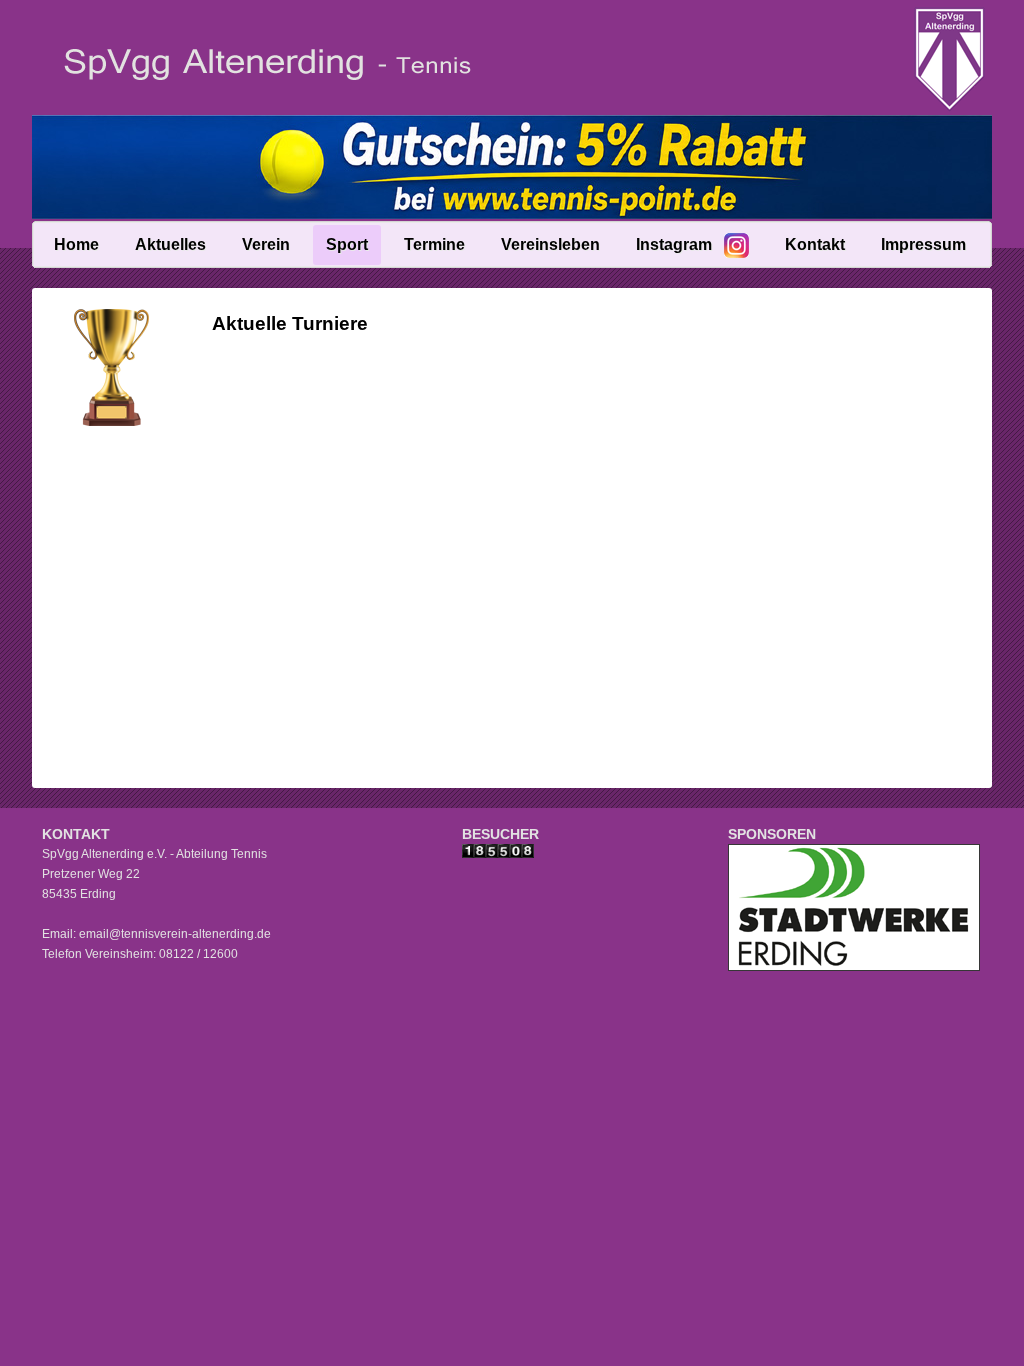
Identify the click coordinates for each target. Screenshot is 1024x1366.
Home (76, 244)
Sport (347, 244)
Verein (266, 244)
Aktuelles (170, 244)
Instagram (674, 244)
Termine (434, 244)
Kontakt (815, 244)
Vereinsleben (550, 244)
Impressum (923, 244)
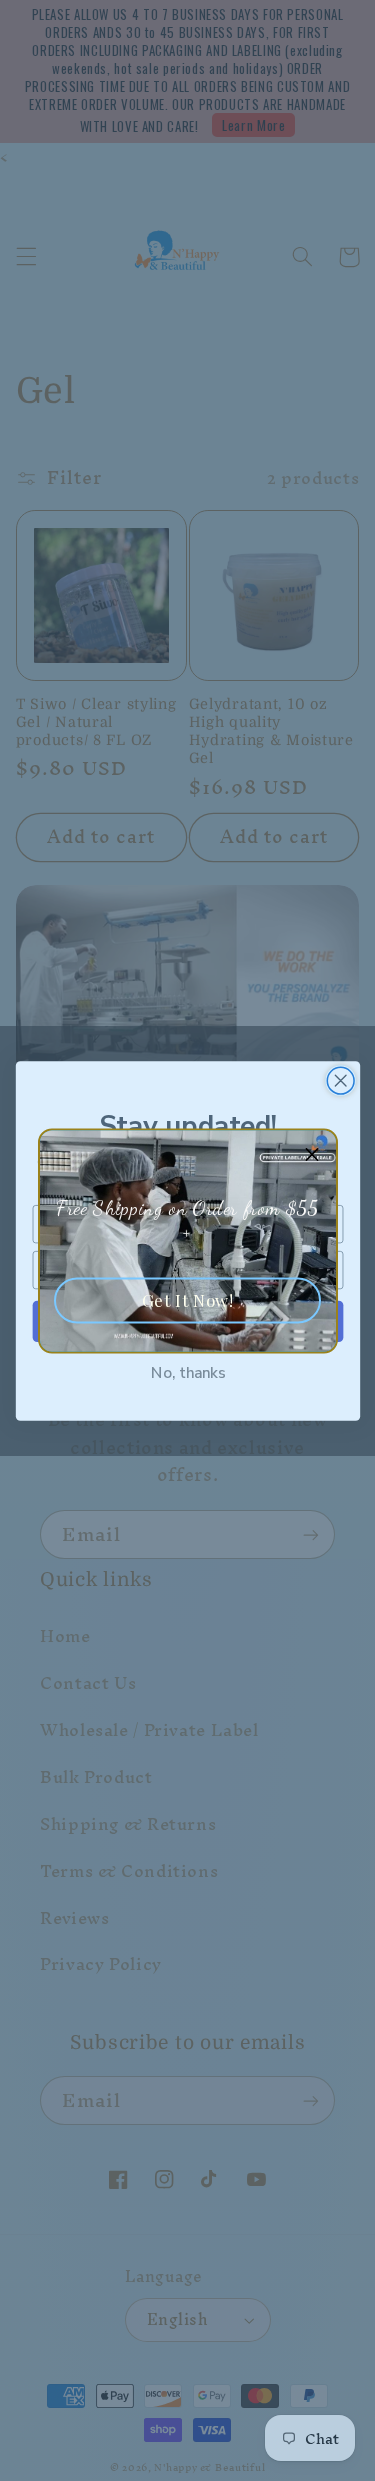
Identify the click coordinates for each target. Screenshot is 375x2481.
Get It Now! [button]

════════

● What needs to be done: Using the entries, count the lines that hold the string "coordinates"; nothing but the number is needed.

● Exercise output: 2